Par actes en date des 2 et 17 avril 2024, la SAS EOS FRANCE, agissant en qualité de représentant-recouvreur du Fonds Commun de Titrisation FONCRED V, représenté par la SAS FRANCE TITRISATION, venant aux droits de la SOCIETE GENERALE, a fait assigner Monsieur [C] [P] et son frère Monsieur [H] [P] devant le tribunal judiciaire de Grasse aux fins de voir ordonner le partage judiciaire de l’indivision existant entre eux et de voir ordonner la licitation préalable d’un appartement, une cave et un garage leur appartenant dans un ensemble immobilier dénommé Résidence Les Voiliers, sis 71 Chemin de la Gabelle prolongée à 06220 Golfe Juan Vallauris, sur le fondement des articles 815 et 815-17 du code civil.

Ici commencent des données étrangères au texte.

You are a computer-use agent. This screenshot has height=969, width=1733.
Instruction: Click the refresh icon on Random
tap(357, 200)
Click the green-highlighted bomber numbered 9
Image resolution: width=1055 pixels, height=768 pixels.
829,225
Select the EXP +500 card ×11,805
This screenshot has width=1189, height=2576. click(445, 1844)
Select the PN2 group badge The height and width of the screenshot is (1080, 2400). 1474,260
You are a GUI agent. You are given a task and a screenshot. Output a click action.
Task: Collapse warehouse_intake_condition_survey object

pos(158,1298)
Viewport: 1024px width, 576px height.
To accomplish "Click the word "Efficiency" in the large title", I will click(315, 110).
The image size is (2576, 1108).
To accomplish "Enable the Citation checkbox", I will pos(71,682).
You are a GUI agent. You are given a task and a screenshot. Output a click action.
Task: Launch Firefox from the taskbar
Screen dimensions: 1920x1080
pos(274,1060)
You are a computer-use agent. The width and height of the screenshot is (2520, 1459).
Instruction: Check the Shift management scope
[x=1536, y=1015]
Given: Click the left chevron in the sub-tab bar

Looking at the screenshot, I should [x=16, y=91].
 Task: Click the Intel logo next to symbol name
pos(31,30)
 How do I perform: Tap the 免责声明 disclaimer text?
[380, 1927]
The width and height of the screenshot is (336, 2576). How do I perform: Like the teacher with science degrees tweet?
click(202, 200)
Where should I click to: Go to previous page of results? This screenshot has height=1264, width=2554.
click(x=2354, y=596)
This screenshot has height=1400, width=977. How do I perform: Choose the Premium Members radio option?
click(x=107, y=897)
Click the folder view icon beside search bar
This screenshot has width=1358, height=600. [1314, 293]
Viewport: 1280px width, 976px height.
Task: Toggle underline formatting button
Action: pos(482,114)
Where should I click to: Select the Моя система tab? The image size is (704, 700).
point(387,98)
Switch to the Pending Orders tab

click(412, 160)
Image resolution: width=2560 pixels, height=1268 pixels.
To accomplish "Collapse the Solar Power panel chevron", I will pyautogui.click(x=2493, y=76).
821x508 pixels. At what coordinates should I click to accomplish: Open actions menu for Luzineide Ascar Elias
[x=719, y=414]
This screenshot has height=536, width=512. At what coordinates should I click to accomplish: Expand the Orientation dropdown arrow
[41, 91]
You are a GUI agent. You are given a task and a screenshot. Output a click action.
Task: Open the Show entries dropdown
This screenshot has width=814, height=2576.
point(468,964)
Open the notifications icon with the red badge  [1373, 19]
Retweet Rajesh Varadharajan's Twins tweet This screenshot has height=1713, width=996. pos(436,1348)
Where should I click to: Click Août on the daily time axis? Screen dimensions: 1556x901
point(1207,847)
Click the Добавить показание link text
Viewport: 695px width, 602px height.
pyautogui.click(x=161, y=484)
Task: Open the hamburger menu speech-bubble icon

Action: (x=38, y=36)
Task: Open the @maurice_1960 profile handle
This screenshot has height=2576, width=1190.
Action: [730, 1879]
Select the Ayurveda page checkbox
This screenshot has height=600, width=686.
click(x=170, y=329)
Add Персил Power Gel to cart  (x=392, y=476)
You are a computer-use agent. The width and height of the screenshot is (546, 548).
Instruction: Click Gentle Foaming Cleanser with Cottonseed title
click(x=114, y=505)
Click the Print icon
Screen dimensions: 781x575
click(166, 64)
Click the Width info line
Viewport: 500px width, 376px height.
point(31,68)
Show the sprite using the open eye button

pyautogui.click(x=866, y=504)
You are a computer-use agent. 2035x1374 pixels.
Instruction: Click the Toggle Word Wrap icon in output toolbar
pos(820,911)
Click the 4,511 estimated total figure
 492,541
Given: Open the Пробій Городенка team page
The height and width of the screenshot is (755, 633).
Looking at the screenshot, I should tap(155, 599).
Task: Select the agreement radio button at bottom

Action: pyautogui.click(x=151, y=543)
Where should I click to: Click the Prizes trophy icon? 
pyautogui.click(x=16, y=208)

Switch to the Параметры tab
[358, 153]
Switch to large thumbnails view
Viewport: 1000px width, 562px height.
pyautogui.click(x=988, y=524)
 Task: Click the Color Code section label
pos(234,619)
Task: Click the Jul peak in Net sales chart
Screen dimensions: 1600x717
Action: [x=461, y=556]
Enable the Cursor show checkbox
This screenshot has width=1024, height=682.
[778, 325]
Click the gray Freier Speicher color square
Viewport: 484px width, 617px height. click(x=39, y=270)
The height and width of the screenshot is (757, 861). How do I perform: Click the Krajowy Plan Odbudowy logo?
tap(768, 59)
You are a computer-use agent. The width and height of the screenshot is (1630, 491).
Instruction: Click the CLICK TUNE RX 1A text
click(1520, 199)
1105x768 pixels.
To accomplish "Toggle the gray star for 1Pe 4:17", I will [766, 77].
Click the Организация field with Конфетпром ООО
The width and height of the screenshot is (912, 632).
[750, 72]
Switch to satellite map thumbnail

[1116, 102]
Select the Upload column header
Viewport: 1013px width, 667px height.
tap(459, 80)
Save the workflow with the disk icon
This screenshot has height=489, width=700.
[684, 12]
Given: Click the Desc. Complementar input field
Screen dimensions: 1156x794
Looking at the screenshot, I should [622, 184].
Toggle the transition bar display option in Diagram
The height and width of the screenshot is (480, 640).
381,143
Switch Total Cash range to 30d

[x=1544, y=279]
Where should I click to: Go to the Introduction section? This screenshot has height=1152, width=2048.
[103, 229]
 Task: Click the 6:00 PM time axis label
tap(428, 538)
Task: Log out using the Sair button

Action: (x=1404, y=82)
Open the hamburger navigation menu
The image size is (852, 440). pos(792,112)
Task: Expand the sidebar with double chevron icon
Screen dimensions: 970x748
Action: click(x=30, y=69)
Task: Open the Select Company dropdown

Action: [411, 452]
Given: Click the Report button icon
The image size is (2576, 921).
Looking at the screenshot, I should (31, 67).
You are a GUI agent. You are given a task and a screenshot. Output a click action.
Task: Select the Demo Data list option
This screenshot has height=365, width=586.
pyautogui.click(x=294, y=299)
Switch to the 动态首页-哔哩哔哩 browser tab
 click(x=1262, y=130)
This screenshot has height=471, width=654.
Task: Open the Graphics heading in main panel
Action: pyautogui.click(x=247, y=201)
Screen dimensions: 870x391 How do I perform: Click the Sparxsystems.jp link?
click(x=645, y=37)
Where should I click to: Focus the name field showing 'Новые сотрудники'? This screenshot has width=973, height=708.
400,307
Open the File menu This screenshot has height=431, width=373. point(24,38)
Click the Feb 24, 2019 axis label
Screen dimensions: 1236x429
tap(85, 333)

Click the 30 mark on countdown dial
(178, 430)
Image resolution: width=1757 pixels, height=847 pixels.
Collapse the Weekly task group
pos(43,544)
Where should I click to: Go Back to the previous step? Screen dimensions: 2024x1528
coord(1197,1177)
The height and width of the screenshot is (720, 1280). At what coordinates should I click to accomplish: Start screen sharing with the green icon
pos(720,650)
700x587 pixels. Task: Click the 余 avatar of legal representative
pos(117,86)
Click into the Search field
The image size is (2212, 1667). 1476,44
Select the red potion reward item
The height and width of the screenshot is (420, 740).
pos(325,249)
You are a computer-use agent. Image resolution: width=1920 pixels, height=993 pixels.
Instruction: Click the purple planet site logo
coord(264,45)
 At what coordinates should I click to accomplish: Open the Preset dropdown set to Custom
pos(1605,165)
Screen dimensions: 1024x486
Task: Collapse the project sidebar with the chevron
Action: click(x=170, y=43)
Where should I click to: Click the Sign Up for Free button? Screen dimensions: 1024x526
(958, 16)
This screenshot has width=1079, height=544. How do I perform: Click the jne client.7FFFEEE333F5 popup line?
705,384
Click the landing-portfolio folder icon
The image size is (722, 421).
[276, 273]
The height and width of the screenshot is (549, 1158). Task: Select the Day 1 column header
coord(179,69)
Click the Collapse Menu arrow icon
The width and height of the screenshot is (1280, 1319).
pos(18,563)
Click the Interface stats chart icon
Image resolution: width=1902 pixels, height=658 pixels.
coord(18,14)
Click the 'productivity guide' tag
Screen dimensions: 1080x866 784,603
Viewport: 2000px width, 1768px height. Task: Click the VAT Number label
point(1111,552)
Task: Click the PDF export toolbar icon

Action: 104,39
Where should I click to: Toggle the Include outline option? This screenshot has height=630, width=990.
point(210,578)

Aux termes de ses dernières conclusions notifiées par RPVA le 3 mars 2025, la SAS EOS FRANCE demande au tribunal, au visa des articles 74, 789, 1271 à 1281, 1359 et suivants du code de procédure civile, et des articles 815 et 815-17 du code civil, de :
JUGER que Monsieur [C] [P] n’a pas soulevé l’inexistence du titre exécutoire sur lequel la présente procédure a été diligentée, devant le juge de la mise en état seul compétent pour connaître de cette demande,
JUGER que Monsieur [C] [P] résidait en 2016 et jusqu’au 5 juin 2017 au moins au 483 avenue Rossini à 06250 MOUGINS,
JUGER que la procédure diligentée à l’encontre de Monsieur [C] [P] selon assignation du 24 mai 2016 ayant donné lieu au jugement du 5 octobre 2016 signifié le 19 octobre 2016, a été signifiée à son domicile, soit une adresse réelle et valable,
JUGER que l’huissier a entrepris en 2016 les démarches et diligences nécessaires pour s’assurer du caractère réel et valable du domicile de Monsieur [C] [P],
DEBOUTER Monsieur [C] [P] de l’ensemble de ses demandes, fins et conclusions,
ORDONNER que, par le Ministère de tel Notaire qu’il plaira au Tribunal de commettre, et sous la surveillance du Juge commis à cet effet, il sera procédé aux opérations de compte, liquidation, et partage de l’indivision existant entre les parties et préalablement aux dites opérations et pour y parvenir,
VOIR ORDONNER la vente sur licitation à la barre du tribunal judiciaire de Grasse des biens indivis ci-après désignés :
Dans un ensemble immobilier dénommé Résidence Les Voiliers, sis 71 Chemin de la Gabelle prolongée à 06220 GOLFE JUAN VALLAURIS, cadastré Section AV N°418 pour 44a 48ca :
UN APPARTEMENT (Lot N°3) : au rez-de-jardin et les 179/10.000èmes des parties communes générales.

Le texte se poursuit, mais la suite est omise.